#### GEËXTRAHEERDE TEKST
━━━━━━━━━━━━━━━━
‘Laten we nu doen alsof we in een warm zwembad zitten.” Dirigent Katharina Morin (29, Duitsland) repeteert het vierde deel uit Benjamin Brittens Serenade voor tenor, hoorn en strijkers. Van het Paris Mozart Orchestra wil ze een wat zwaardere, meer sonore klank. „Waah, waah, waah,” zingt ze laag en zacht, terwijl ze met gebalde vuisten door de lucht duwt. „Waah, waah, waah,” doen de strijkers. Morin knikt. „En nu een kléin beetje zachter.” Ze knijpt duim en wijsvinger samen. „Maar mét die intensiteit van daarnet!”
In de hypermoderne Philharmonie de Paris is zaterdag 16 maart de halve finale van La Maestra aan de gang. Het internationale dirigentenconcours exclusief voor vrouwen is aan de derde editie toe. 197 kandidaten hebben zich aangemeld, 14 mochten zich live presenteren in de kwartfinale: een klein halfuur werken met het Paris Mozart Orchestra, het orkest van La Maestra-oprichter en chefdirigent Claire Gibault. De zeven dirigenten die doorgingen naar de halve finale konden op dubbel zoveel repetitietijd rekenen.
Instinct
„Die repetities, daarin moeten ze zich bewijzen,” zegt Rob Hilberink, directeur van het Internationaal Dirigentenconcours Rotterdam. Zaterdagochtend staat hij op Rotterdam Centraal te wachten op de Eurostar naar Parijs. „Dirigeren is eigenlijk een heel praktisch beroep. Je moet weten: Hoe benut je slim je tijd? Waar focus je op? Hoe ga je om met al die mensen? Hoe krijg je ze in korte tijd mee in je muzikale visie?”
━━━━━━━━━━━━━━━━
#### GEGEVENSREGELS
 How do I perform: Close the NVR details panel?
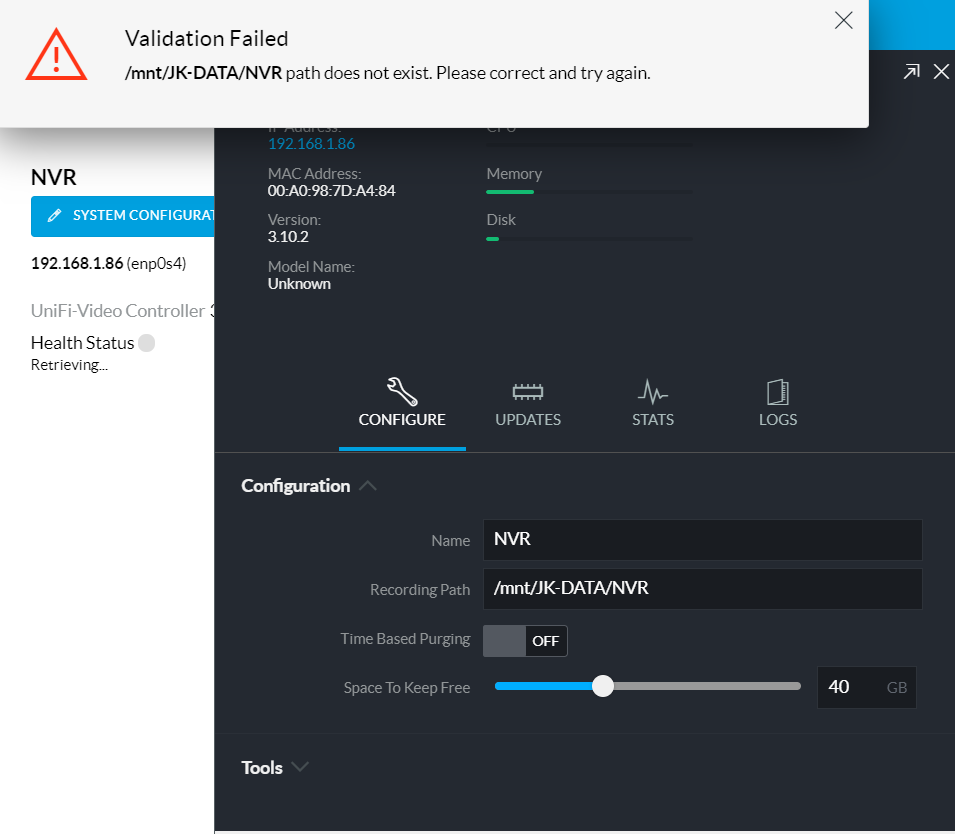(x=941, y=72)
━━━━━━━━━━━━━━━━
#### OPDRACHTEN
**a)** Geef het gedeelte van de tekst over het dirigentenconcours tussen "In de hypermoderne" en "zoveel repetitietijd rekenen.", beide inbegrepen, opnieuw weer en verander daarbij "kandidaten" in "deelneemsters".
**b)** Vervolg de tekst over het dirigentenconcours vanaf het punt waar deze ophoudt.
De regels zijn voor het uitvoeren van de opdrachten niet vereist.

#### VERWACHTE ANTWOORDEN
**a)**
In de hypermoderne Philharmonie de Paris is zaterdag 16 maart de halve finale van La Maestra aan de gang. Het internationale dirigentenconcours exclusief voor vrouwen is aan de derde editie toe. 197 deelneemsters hebben zich aangemeld, 14 mochten zich live presenteren in de kwartfinale: een klein halfuur werken met het Paris Mozart Orchestra, het orkest van La Maestra-oprichter en chefdirigent Claire Gibault. De zeven dirigenten die doorgingen naar de halve finale konden op dubbel zoveel repetitietijd rekenen.

**b)**
Visie, daar dromen ze van in Parijs. Het is ook het moeilijkst te vinden volgens juryvoorzitter Nathalie Stutzmann. Ze bouwde als alt een internationale carrière op en pakte elf jaar geleden het dirigeerstokje op. Inmiddels is ze de tweede vrouw die chef-dirigent is van een Amerikaans toporkest, het Atlanta Symphony Orchestra. „Qua technische vaardigheden zit het vaak wel goed bij de jonge generatie dirigenten,” vertelt Stutzmann later in een kleedkamer van de Philharmonie. „Maar dirigenten met charisma en een sterke muzikaliteit, die krachtig én kwetsbaar zijn, die alles durven te laten zien van wat het is om mens te zijn? Die zijn zeldzaam. Dat is een instinct, niet iets intellectueels wat je kunt leren. Dat zit in je hart, in je ziel, in je bloed.”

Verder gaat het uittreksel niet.